#### [TASK ITEM]
Write all of the entries out again exactly.

#### [RECORDS SHOWN]
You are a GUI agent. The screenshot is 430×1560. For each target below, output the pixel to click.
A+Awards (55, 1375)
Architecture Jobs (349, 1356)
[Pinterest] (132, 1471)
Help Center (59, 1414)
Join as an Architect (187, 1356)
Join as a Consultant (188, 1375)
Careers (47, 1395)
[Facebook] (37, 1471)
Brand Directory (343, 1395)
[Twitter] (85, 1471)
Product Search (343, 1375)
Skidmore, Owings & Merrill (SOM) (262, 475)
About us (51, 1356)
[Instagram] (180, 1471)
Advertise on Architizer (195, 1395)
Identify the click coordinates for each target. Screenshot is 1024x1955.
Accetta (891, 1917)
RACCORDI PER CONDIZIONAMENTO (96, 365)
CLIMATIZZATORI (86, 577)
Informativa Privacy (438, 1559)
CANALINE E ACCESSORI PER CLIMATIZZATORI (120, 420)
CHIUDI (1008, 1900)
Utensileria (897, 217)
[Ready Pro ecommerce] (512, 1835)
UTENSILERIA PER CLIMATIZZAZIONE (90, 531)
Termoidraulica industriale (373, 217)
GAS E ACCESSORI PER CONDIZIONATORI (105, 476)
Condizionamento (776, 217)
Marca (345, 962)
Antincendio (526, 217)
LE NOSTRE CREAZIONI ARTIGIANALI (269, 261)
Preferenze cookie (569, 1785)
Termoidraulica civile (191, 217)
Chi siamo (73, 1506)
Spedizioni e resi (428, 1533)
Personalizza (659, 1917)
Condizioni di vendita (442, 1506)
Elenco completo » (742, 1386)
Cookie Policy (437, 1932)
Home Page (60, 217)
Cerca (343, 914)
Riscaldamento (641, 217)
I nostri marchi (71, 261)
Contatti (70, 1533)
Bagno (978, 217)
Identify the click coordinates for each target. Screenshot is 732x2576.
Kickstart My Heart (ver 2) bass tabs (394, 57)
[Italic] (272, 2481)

#### [FINISHED EXERCISE]
You are a GUI agent. The screenshot is 430×1560. For each target below, output the pixel to click.
A+Awards (55, 1375)
Architecture Jobs (349, 1356)
[Pinterest] (132, 1471)
Help Center (59, 1414)
Join as an Architect (187, 1356)
Join as a Consultant (188, 1375)
Careers (47, 1395)
[Facebook] (37, 1471)
Brand Directory (343, 1395)
[Twitter] (85, 1471)
Product Search (343, 1375)
Skidmore, Owings & Merrill (SOM) (262, 475)
About us (51, 1356)
[Instagram] (180, 1471)
Advertise on Architizer (195, 1395)
Identify the click coordinates for each target. Screenshot is 1024x1955.
Accetta (891, 1917)
RACCORDI PER CONDIZIONAMENTO (96, 365)
CLIMATIZZATORI (86, 577)
Informativa Privacy (438, 1559)
CANALINE E ACCESSORI PER CLIMATIZZATORI (120, 420)
CHIUDI (1008, 1900)
Utensileria (897, 217)
[Ready Pro ecommerce] (512, 1835)
UTENSILERIA PER CLIMATIZZAZIONE (90, 531)
Termoidraulica industriale (373, 217)
GAS E ACCESSORI PER CONDIZIONATORI (105, 476)
Condizionamento (776, 217)
Marca (345, 962)
Antincendio (526, 217)
LE NOSTRE CREAZIONI ARTIGIANALI (269, 261)
Preferenze cookie (569, 1785)
Termoidraulica civile (191, 217)
Chi siamo (73, 1506)
Spedizioni e resi (428, 1533)
Personalizza (659, 1917)
Condizioni di vendita (442, 1506)
Elenco completo » (742, 1386)
Cookie Policy (437, 1932)
Home Page (60, 217)
Cerca (343, 914)
Riscaldamento (641, 217)
I nostri marchi (71, 261)
Contatti (70, 1533)
Bagno (978, 217)
Identify the click coordinates for each target. Screenshot is 732x2576.
Kickstart My Heart (ver 2) bass tabs (394, 57)
[Italic] (272, 2481)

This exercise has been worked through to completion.